The Democratic Alliance Northern Cape spokesperson for health Dr Isak Fritz agrees that the department is in critical need of stability that can only come with stable management and the firm decision-making powers that come with a fixed appointment.

“The fact that government continues to drag its feet in respect of this appointment is very concerning. The quality of health in the Northern Cape continues to decline. Emergency medical services are hampered by a lack of operational ambulances and emergency practitioners, the province’s only tertiary facility Robert Mangaliso Sobukwe Hospital has a growing surgery and treatment backlog due to limited operational theatres because of serious nursing shortages, and the districts have severe staff shortages and shortages of life-saving equipment,” he says.

The fact that government continues to drag its feet in respect of this appointment is very concerning. The quality of health in the Northern Cape continues to decline. – Isak Fritz, DA

No consequences?

The opposition parties are also concerned about the return of Theys and Gaborone.
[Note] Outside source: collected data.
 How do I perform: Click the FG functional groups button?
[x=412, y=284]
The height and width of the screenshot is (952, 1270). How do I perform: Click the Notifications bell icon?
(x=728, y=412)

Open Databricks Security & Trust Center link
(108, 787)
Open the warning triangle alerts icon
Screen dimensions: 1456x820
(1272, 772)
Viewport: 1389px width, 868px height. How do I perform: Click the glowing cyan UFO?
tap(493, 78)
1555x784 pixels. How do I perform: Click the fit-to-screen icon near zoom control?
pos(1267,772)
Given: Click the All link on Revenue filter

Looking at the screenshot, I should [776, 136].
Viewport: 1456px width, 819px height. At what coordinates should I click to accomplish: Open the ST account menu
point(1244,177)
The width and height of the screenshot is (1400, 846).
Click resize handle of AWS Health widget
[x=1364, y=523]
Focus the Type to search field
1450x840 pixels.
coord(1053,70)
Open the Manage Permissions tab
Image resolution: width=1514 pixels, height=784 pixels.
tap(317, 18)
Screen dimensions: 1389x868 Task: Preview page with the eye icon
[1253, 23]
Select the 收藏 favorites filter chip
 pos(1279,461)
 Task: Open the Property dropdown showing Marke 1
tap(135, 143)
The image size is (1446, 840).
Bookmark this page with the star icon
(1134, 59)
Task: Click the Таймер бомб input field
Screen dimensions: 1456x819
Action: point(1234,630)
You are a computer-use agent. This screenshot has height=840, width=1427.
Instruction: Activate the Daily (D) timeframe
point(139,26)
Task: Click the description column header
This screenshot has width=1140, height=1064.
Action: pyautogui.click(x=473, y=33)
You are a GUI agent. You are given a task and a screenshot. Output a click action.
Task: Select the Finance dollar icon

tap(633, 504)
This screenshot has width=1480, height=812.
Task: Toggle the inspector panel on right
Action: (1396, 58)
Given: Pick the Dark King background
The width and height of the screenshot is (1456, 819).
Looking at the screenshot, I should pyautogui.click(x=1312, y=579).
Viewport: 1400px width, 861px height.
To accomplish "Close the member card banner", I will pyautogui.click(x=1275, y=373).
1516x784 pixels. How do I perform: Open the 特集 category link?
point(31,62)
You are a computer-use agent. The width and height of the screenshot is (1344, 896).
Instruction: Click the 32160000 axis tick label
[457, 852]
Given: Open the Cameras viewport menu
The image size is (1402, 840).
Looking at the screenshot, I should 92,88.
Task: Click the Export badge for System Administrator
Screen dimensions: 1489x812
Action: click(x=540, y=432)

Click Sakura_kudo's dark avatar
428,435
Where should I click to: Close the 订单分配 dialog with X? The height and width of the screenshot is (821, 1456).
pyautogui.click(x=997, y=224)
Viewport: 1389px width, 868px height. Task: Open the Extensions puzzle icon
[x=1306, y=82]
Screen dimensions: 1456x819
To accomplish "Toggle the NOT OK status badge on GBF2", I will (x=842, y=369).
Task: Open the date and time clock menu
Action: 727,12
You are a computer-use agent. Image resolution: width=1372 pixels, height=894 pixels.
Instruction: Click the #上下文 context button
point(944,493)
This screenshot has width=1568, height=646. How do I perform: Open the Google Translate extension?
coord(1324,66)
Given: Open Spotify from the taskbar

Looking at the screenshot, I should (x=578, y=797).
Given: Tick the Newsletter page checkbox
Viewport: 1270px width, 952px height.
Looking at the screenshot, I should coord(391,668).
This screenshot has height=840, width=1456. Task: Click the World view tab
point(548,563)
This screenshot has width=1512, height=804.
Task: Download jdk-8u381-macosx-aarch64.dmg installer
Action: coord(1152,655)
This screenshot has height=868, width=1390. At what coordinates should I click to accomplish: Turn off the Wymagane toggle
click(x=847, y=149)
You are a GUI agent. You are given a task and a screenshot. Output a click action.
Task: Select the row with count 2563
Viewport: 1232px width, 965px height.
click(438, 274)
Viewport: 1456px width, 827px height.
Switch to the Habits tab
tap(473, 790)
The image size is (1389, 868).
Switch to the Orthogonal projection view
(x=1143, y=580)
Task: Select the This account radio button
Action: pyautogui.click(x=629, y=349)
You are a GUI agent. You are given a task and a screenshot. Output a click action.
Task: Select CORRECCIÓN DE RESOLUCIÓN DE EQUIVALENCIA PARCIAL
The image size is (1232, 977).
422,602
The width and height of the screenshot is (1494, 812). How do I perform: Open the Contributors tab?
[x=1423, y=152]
“The charges that these officials were facing relate to irregularities in PPE and are serious. What is disturbing is that the department does not seem to have instituted any further internal disciplinary procedures against them, other than their suspension with full pay,” says Fritz. “Now they welcome them without any mention of internal investigations. Given the deep-seated rot within this department, it is worrying that both Dr Theys and Gaborone get to return to influential senior management positions as if nothing has happened.”

Although the department claims that HR processes were followed for the return of Theys and Gaborone, Theys told Spotlight there were no internal processes against him. Mxekezo did not respond to follow-up questions to clarify this.